Other clinically important adverse events (all causality) include neutropenia (9%), anemia (7%), and hepatotoxicity (2%) [see Use in Specific Populations ( 8.4 ) and Clinical Studies ( 14.2 )].

Safety information on use of nevirapine in combination therapy in pediatric subjects 2 weeks to less than 3 months of age was assessed in 36 subjects from the BI 1100.1222 (PACTG 356) trial.

No unexpected safety findings were observed although granulocytopenia was reported more frequently in this age group compared to the older pediatric age groups and adults.

6.2 Postmarketing Experience In addition to the adverse events identified during clinical trials, the following adverse reactions have been identified during post-approval use of nevirapine.

Because these reactions are reported voluntarily from a population of uncertain size, it is not always possible to reliably estimate their frequency or establish a causal relationship to drug exposure.

Body as a Whole: fever, somnolence, drug withdrawal [see Drug Interactions ( 7 )], redistribution/accumulation of body fat [see Warnings and Precautions ( 5.6 )] Gastrointestinal: vomiting Liver and Biliary: jaundice, fulminant and cholestatic hepatitis, hepatic necrosis, hepatic failure Hematology: anemia, eosinophilia, neutropenia Investigations: decreased serum phosphorus Musculoskeletal: arthralgia, rhabdomyolysis associated with skin and/or liver reactions Neurologic: paraesthesia Skin and Appendages: Allergic reactions including anaphylaxis, angioedema, bullous eruptions, ulcerative stomatitis and urticaria have all been reported.

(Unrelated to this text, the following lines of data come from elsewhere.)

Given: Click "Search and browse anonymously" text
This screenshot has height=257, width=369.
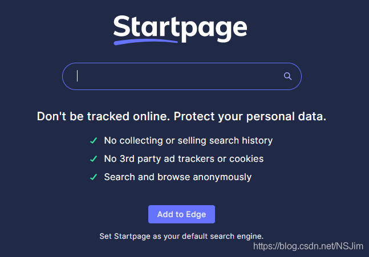Looking at the screenshot, I should point(178,177).

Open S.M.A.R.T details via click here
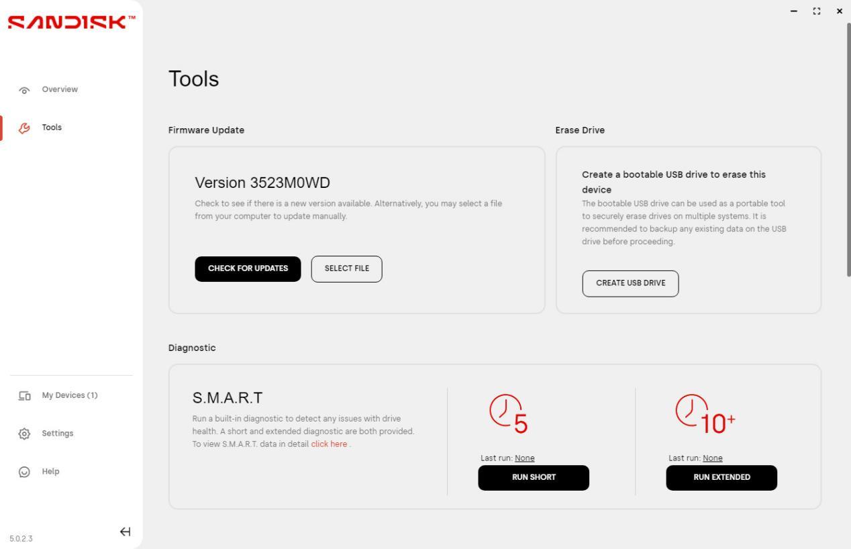(x=329, y=444)
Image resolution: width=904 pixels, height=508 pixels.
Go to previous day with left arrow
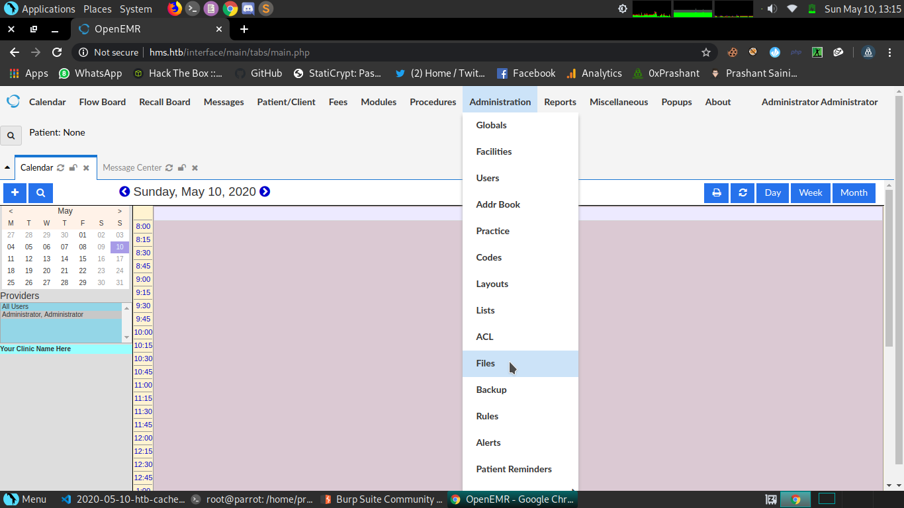click(124, 192)
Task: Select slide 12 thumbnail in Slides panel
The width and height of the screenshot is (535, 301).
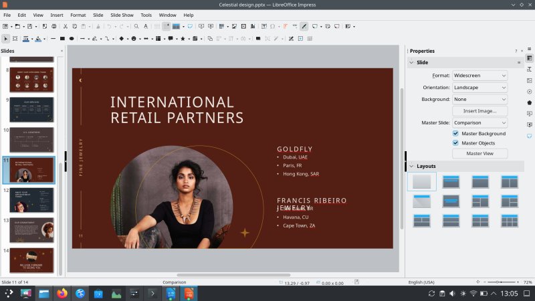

In addition, hypersensitivity syndrome and hypersensitivity reactions with rash associated with constitutional findings such as fever, blistering, oral lesions, conjunctivitis, facial edema, muscle or joint aches, general malaise, fatigue, or significant hepatic abnormalities, drug reaction with eosinophilia and systemic symptoms (DRESS) [see Warnings and Precautions ( 5.1 )] plus one or more of the following: hepatitis, eosinophilia, granulocytopenia, lymphadenopathy, and/or renal dysfunction have been reported.

In post-marketing surveillance anemia has been more commonly observed in children although development of anemia due to concomitant medication use cannot be ruled out.